Also Thomas, siehst du hiernach noch eine reelle Chance für die C*U in den Bundestag einzuziehen? 
 Sehe es bitte endlich ein, die PARTEI wird aufgrund dieser Vorkommnisse bei der nächsten Wahl die absolute Mehrheit erhalten und du solltest sie endlich in den Wahlprüfstein aufnehmen.


----------



## gründler (30. Juni 2017)

*AW: CDU Hessen kriecht vor GRÜNEN bei Kormoran und Waschbär*

S.S.S.........Insider......


----------



## RuhrfischerPG (30. Juni 2017)

*AW: CDU Hessen kriecht vor GRÜNEN bei Kormoran und Waschbär*



Bjoern_Dx schrieb:


> Eine Zwickmühle, mit der die "Schützerindustrie" in der Zukunft sich vermehrt mit konfrontiert sehen wird. Für die wird es Gott sei Dank nicht einfacher.
> Warten wir mal ab, was das Thema Wolf in den nächsten Jahren noch bringt |supergri Das birgt auch eine Menge Potential, und die Befürworter kommen zunehmend in Bedrängnis.



Das ist die logische und verdiente Quittung für Ponyhofdenke und einem entfremdeten  Naturverständnis..da fällt dann schon mal das Heim in den Wolken, krachend auf den Boden der  Realität.


----------



## Taxidermist (30. Juni 2017)

*AW: CDU Hessen kriecht vor GRÜNEN bei Kormoran und Waschbär*



RuhrfischerPG schrieb:


> Das ist die logische und verdiente Quittung für Ponyhofdenke und einem entfremdeten  Naturverständnis..da fällt dann schon mal das Heim in den Wolken, krachend auf den Boden der  Realität.

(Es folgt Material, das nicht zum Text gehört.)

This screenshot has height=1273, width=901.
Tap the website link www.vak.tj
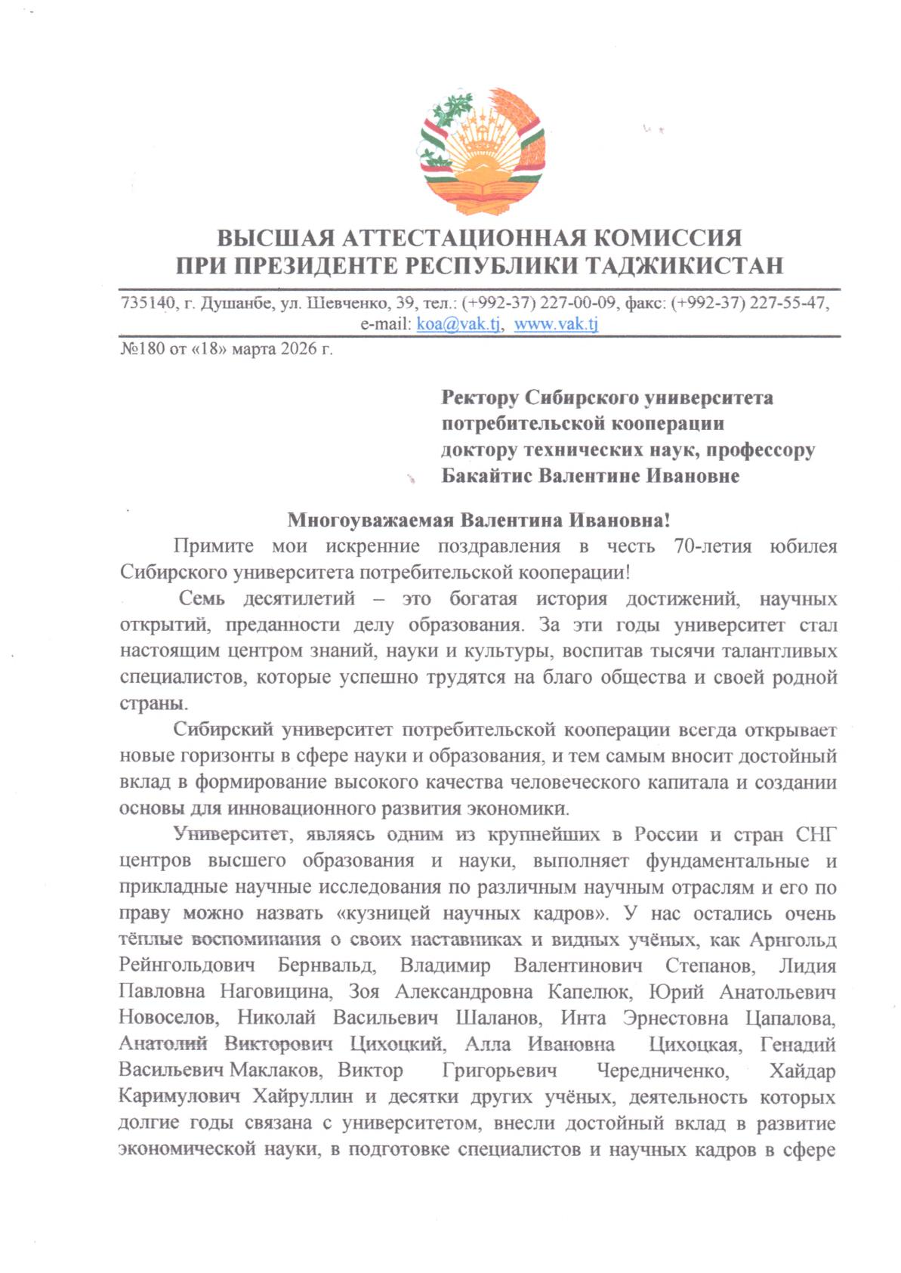556,324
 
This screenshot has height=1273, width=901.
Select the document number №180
142,350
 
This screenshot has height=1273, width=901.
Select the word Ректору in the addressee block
480,397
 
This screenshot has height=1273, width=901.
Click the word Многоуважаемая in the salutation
370,521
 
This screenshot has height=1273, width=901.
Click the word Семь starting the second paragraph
202,599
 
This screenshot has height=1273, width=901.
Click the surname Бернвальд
326,966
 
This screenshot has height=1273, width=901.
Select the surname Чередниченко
662,1071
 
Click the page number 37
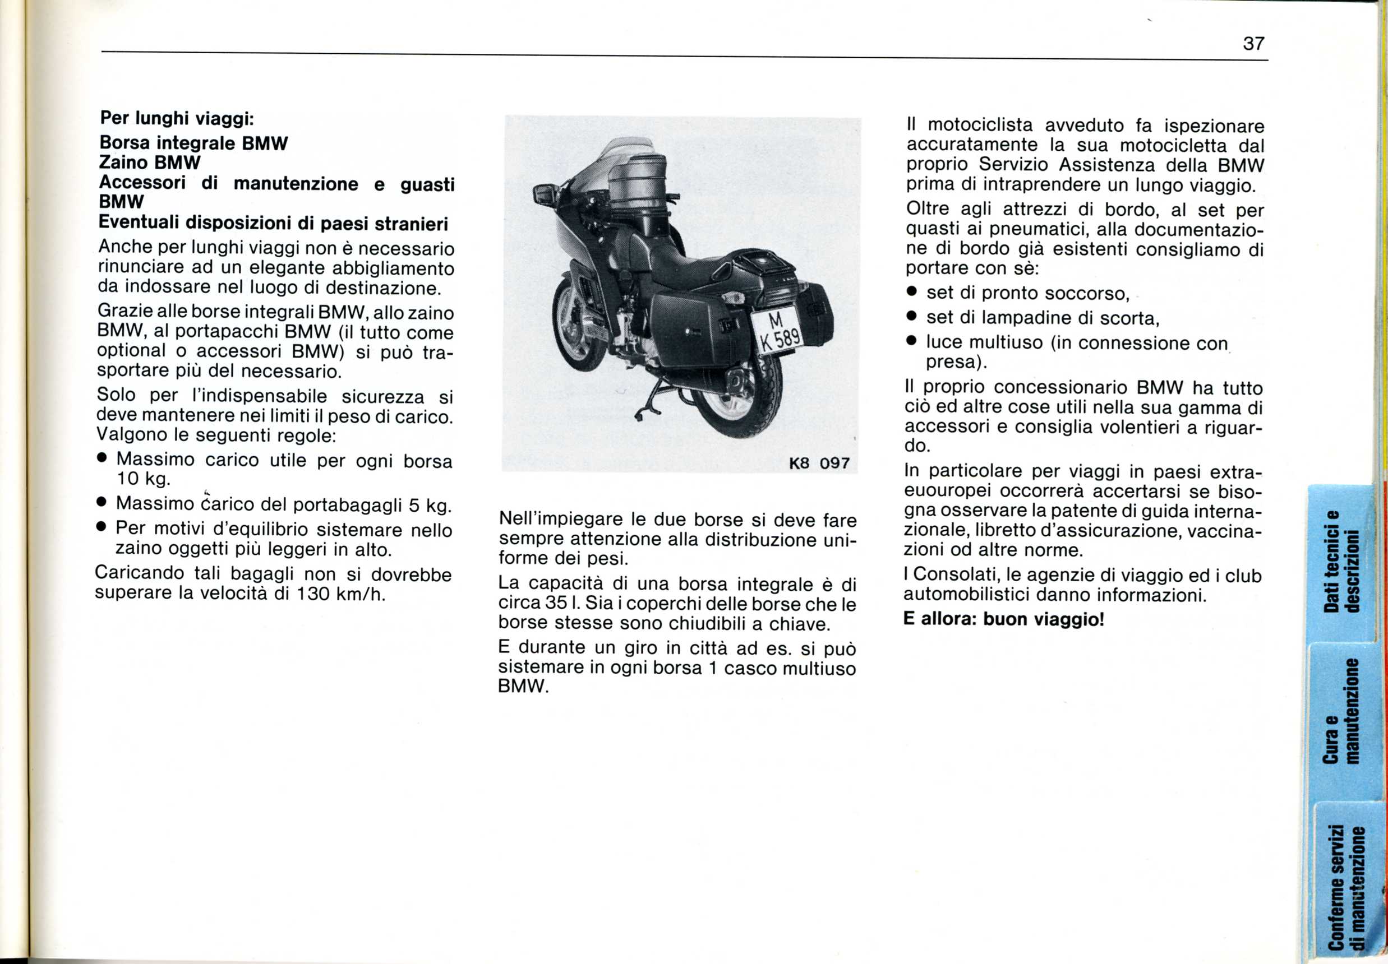[x=1253, y=44]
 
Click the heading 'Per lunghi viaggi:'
[x=177, y=118]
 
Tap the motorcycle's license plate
[x=778, y=331]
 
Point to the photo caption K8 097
[x=819, y=464]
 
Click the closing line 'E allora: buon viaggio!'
[x=1003, y=619]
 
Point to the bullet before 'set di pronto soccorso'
[x=912, y=293]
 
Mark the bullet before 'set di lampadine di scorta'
[x=912, y=317]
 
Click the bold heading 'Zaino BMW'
[x=149, y=163]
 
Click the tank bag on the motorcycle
[x=638, y=181]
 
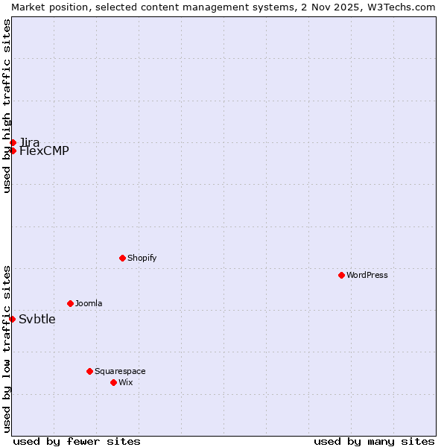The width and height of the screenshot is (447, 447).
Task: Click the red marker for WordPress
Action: (341, 275)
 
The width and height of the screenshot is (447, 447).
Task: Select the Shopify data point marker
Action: (122, 258)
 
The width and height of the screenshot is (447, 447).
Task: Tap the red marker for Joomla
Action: (70, 303)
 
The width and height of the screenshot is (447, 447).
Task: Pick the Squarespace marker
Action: (89, 371)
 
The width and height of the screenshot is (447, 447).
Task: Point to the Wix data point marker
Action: (113, 382)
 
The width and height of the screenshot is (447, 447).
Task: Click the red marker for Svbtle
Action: (13, 319)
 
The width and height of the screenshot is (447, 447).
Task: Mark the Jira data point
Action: (13, 142)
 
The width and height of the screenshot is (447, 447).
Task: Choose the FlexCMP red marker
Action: (13, 150)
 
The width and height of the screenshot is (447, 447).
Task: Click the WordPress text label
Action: (367, 275)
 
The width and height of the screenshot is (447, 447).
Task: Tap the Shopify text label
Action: (142, 258)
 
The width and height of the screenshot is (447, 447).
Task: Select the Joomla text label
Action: (89, 303)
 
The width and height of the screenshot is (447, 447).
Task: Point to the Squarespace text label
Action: (120, 371)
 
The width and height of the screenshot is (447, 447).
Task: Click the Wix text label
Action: (126, 382)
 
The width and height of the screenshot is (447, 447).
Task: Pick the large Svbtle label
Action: (37, 320)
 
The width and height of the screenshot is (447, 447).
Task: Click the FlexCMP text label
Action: (44, 151)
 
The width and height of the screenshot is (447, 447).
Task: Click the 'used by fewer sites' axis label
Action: (77, 441)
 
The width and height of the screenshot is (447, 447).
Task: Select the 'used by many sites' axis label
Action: (374, 441)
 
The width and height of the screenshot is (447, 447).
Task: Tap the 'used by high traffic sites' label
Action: (7, 106)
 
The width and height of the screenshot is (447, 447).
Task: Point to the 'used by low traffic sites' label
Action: (7, 348)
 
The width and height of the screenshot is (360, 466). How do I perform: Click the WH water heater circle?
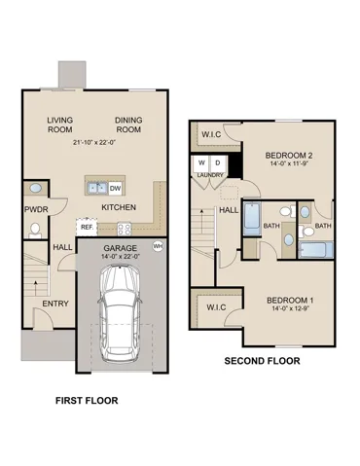(158, 246)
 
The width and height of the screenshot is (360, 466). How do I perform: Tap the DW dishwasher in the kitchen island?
(115, 189)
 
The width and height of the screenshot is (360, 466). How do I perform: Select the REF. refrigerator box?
(87, 227)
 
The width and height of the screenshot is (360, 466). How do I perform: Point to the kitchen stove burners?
(124, 229)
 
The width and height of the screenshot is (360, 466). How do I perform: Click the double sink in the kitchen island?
(97, 188)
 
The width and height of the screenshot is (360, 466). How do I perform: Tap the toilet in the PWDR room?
(35, 231)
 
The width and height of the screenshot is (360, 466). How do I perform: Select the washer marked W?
(201, 164)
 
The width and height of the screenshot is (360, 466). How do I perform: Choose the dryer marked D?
(218, 164)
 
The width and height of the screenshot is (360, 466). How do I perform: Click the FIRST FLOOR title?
(87, 401)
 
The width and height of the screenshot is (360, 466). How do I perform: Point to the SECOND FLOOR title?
(262, 361)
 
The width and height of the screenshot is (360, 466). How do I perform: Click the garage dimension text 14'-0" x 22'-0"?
(121, 256)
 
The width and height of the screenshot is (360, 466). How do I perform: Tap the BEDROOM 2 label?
(284, 156)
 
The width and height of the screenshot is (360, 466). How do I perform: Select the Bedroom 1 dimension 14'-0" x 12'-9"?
(290, 308)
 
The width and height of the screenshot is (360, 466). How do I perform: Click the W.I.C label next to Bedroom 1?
(216, 307)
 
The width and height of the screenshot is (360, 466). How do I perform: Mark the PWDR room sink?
(36, 188)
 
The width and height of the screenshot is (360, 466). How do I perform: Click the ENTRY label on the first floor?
(55, 304)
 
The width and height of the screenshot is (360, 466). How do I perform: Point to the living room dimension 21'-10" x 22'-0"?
(94, 142)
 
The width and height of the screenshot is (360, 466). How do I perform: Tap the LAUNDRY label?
(210, 175)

Bis dies passiert, wird es aber leider fürs Angeln zu spät sein und für die potenziellen Opfer von Kormoran und Waschbär ohnehin!

Jürgen


----------



## Professor Tinca (30. Juni 2017)

*AW: CDU Hessen kriecht vor GRÜNEN bei Kormoran und Waschbär*

Der nächste "grüne" Schritt ist dann, dass Angler und Jäger Kormorane und Waschbären heiraten müssen/dürfen oder so.....|kopfkrat

....duckundweg.....|supergri


----------



## RuhrfischerPG (30. Juni 2017)

*AW: CDU Hessen kriecht vor GRÜNEN bei Kormoran und Waschbär*



Taxidermist schrieb:


> Bis dies passiert, wird es aber leider fürs Angeln zu spät sein und für die potenziellen Opfer von Kormoran und Waschbär ohnehin!
> 
> Jürgen



Damit dürftest du auch richtig liegen.


----------



## Stichling78 (30. Juni 2017)

*AW: CDU Hessen kriecht vor GRÜNEN bei Kormoran und Waschbär*

Die Kriechen in sachen Umwelt, dermaßen vor den Grünen das mann sich in Wiesbaden vor lauter Schleim nicht retten kann.:e
Hauptsache mann bleibt an der Macht.#q


----------



## RuhrfischerPG (30. Juni 2017)

*AW: CDU Hessen kriecht vor GRÜNEN bei Kormoran und Waschbär*



Terence Drill schrieb:


> Der nächste "grüne" Schritt ist dann, dass Angler und Jäger Kormorane und Waschbären heiraten müssen/dürfen oder so.....|kopfkrat
> 
> ....duckundweg.....|supergri



Bis dahin werden die aber noch einige Federn lassen müssen..also die Grünen.


----------